Recent literature highlights the relevance of rheological properties—such as elastic modulus (G′), viscous modulus (G″), cohesivity, and swelling behavior—in shaping filler performance [36,38].The favorable outcomes observed in this study may reflect the influence of Sofiderm®’s MCLPE cross-linking technology and particle-size distribution. However, definitive conclusions on its comparative rheological profile cannot be drawn without standardized in vitro testing and head-to-head clinical trials.
The use of advanced imaging tools represents a key methodological strength of the present study. PRIMOS 3D enabled objective tracking of structural skin changes, while VISIA-CR provided complementary data on surface characteristics and pigmentation. The “Color by Distance” feature of PRIMOS added an intuitive, spatially precise means of visualizing projection changes.
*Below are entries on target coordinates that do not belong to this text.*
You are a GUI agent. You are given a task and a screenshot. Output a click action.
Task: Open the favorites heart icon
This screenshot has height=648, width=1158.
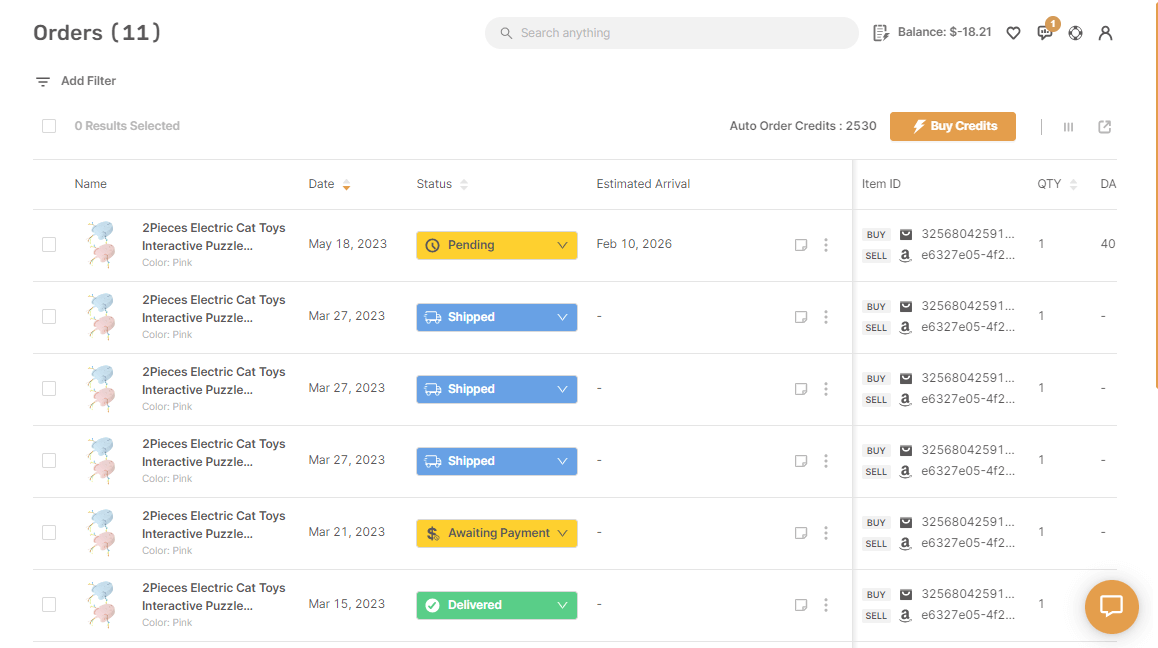point(1013,32)
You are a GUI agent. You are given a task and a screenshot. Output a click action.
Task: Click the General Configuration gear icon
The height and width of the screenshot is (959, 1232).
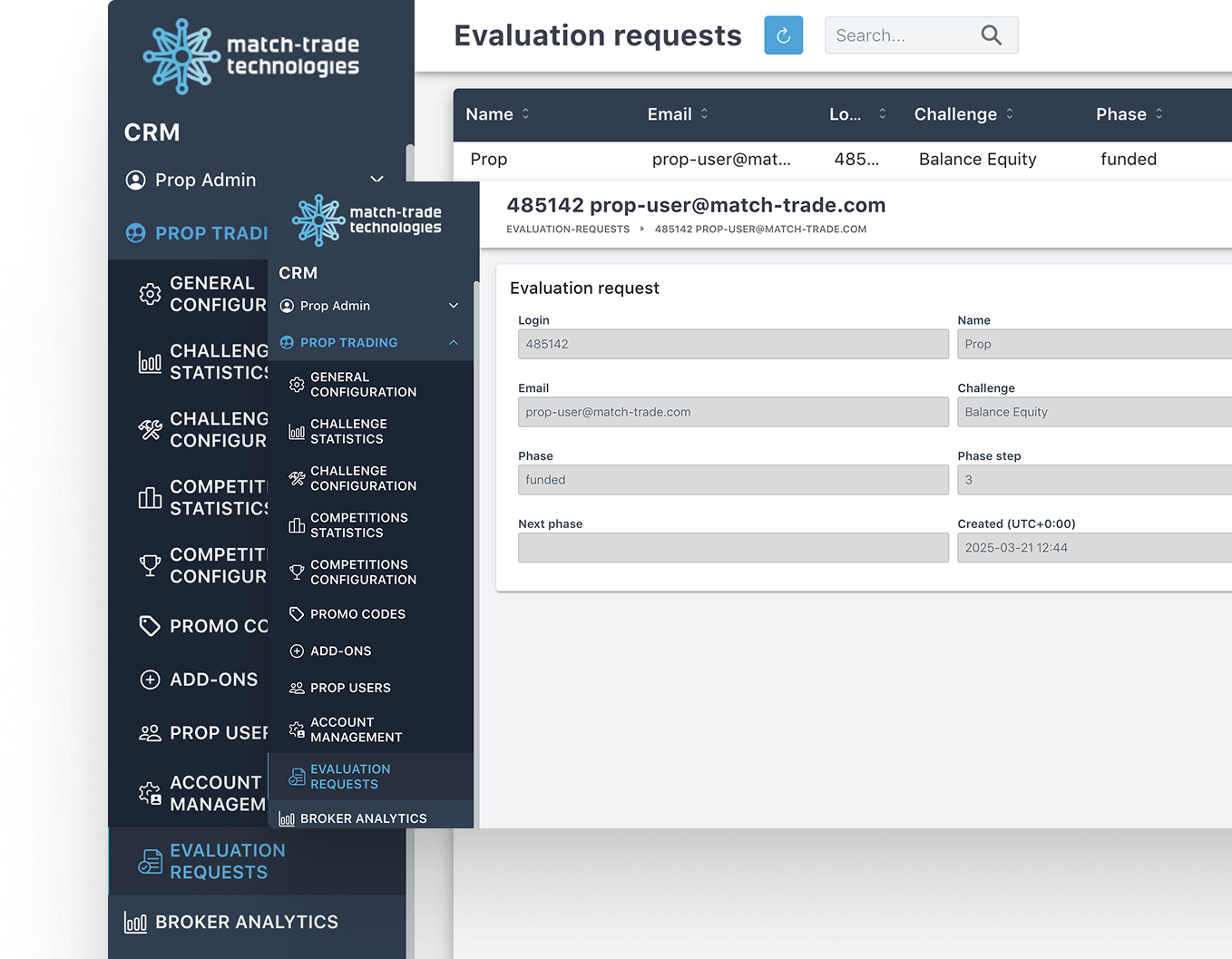[297, 385]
Although these technologies enhanced the granularity of outcome assessment, they should be considered as adjuncts to—but not replacements for—clinical judgment and patient-reported outcomes.
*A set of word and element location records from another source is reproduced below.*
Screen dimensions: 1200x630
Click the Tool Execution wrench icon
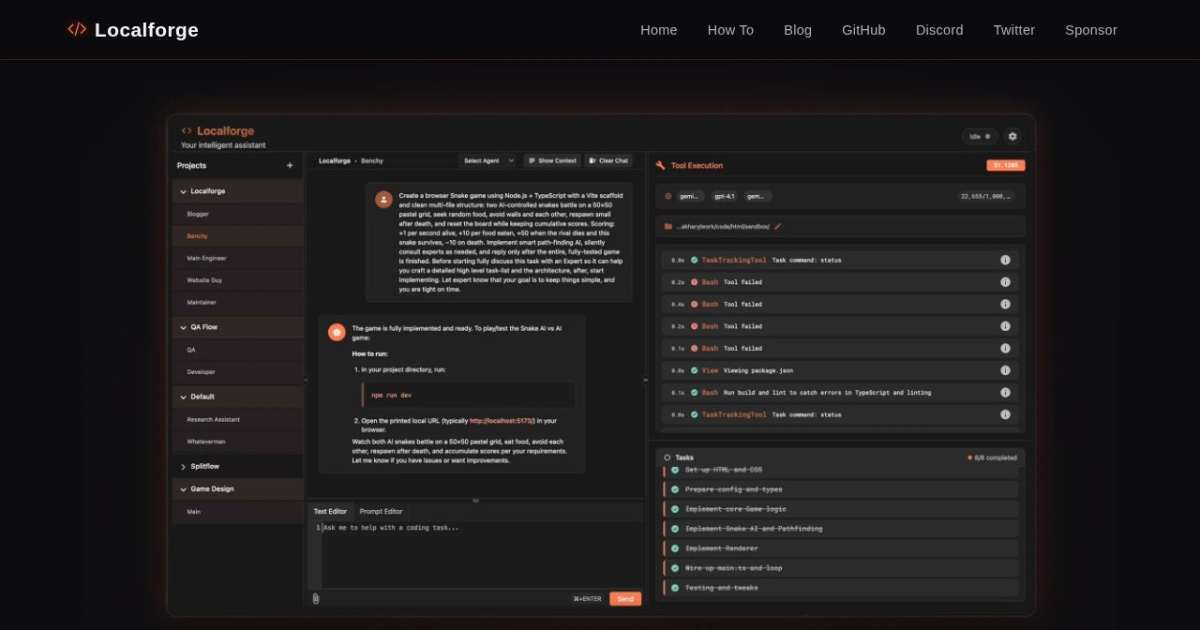point(660,164)
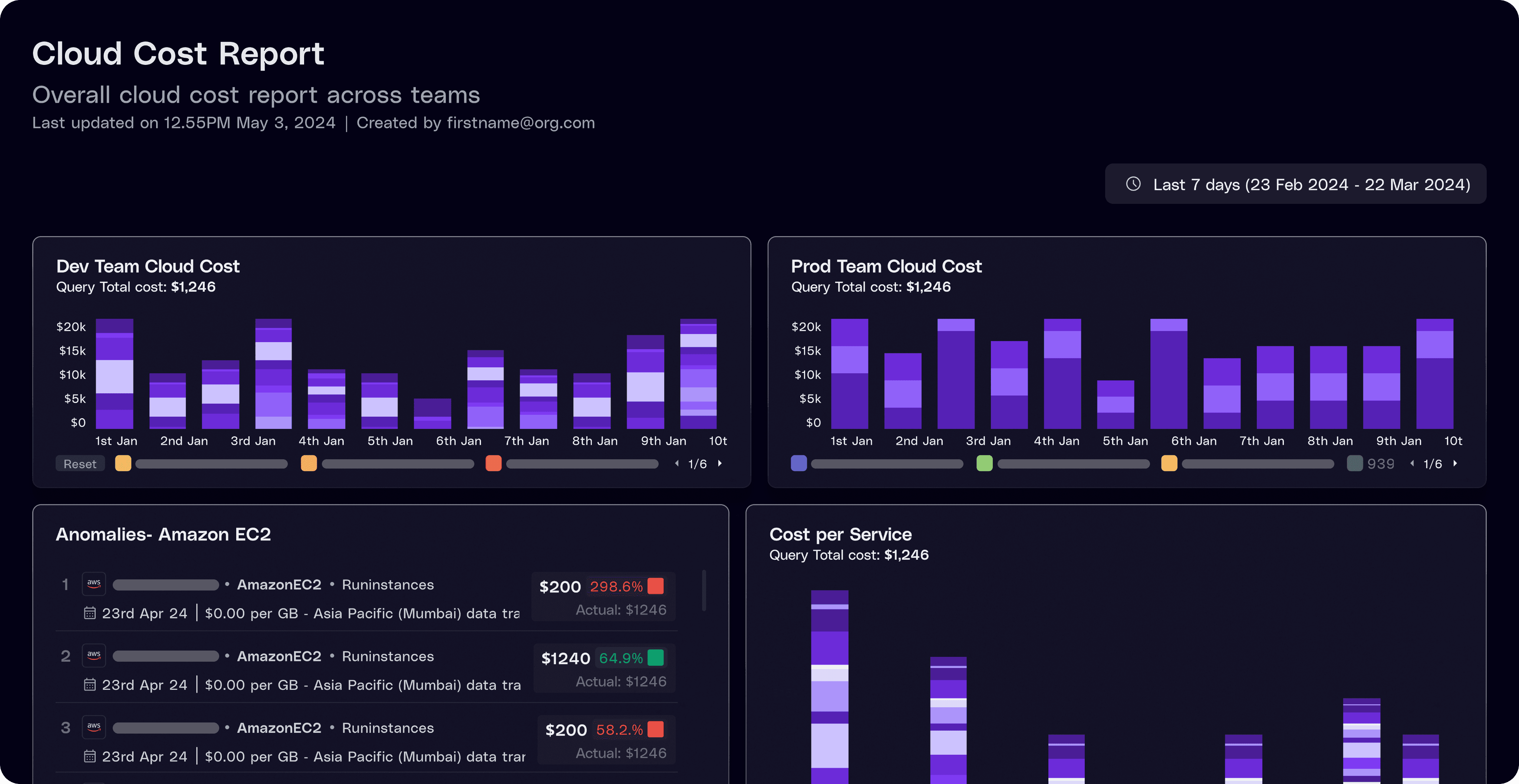Toggle green legend series in Prod chart
Screen dimensions: 1519x784
click(x=984, y=463)
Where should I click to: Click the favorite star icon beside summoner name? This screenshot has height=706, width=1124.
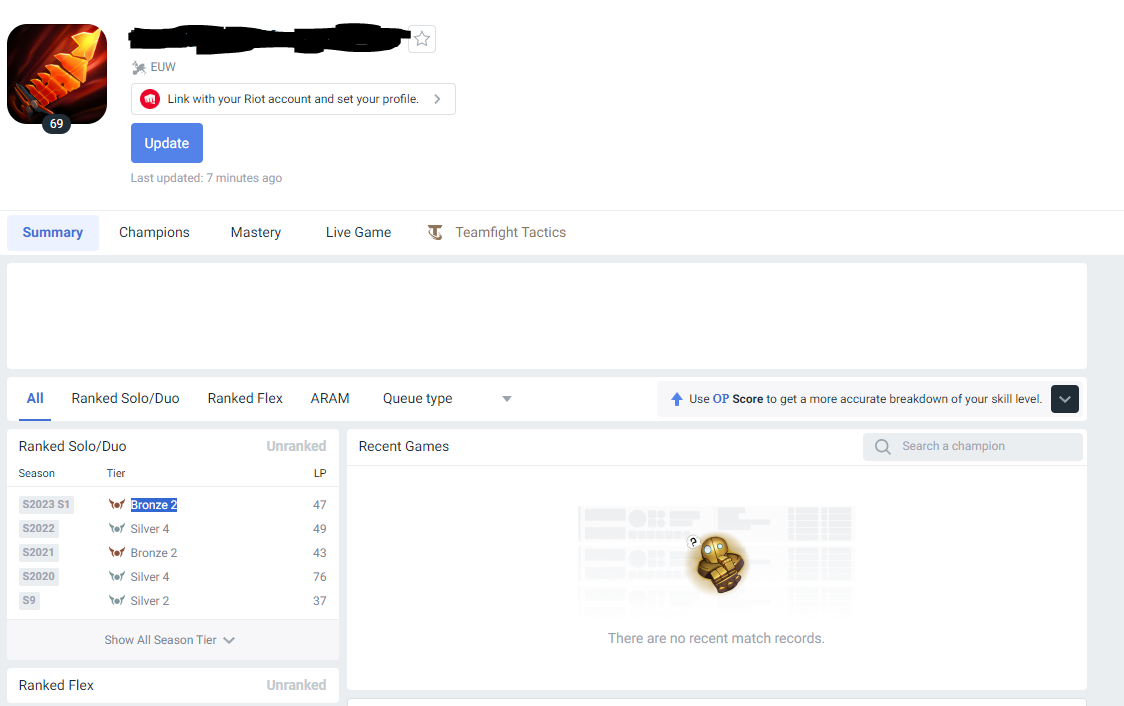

Several limitations must be acknowledged: the small sample size (n = 5), absence of a control group, and single-operator design restrict the generalizability of the findings. Confounding factors such as weight loss (Subject 1) and sun exposure (Subjects 3 and 5) may have influenced individual outcomes. These elements underline the exploratory nature of this study and highlight the need for more rigorous investigation.
5. Conclusions
This pilot study suggests that Sofiderm® hyaluronic acid fillers may offer clinically relevant improvements in facial volume restoration and skin quality, with a generally favorable safety and tolerability profile. Improvements observed both visually and instrumentally were sustained for up to 9 months in most cases, with some inter-individual variability. The average gain of 2 points per subject on the Griffiths photoaging scale at T1—confirmed by corresponding improvements in PRIMOS and VISIA-CR metrics—highlights the potential benefit of this treatment approach. A good correlation was observed between visual assessment and instrumental data, particularly in subjects with more pronounced clinical changes. Despite the use of relatively high filler volumes across the study population (60 mL in total), adverse events were minor and transient, and no delayed complications were reported during the extended follow-up. However, the study’s exploratory design and methodological constraints necessitate cautious interpretation. The observed rebound in 2D texture parameters at T2 across all subjects, potentially influenced by seasonal variation or photodamage, further illustrates the need for comprehensive and longitudinal evaluations. Importantly, the integration of advanced, non-invasive imaging systems allowed for the reproducible and quantitative assessment of treatment efficacy. These technologies may represent valuable tools in both research and clinical settings, contributing to more objective outcome measurement and helping inform product selection in a field where marketing pressure often exceeds the availability of comparative data.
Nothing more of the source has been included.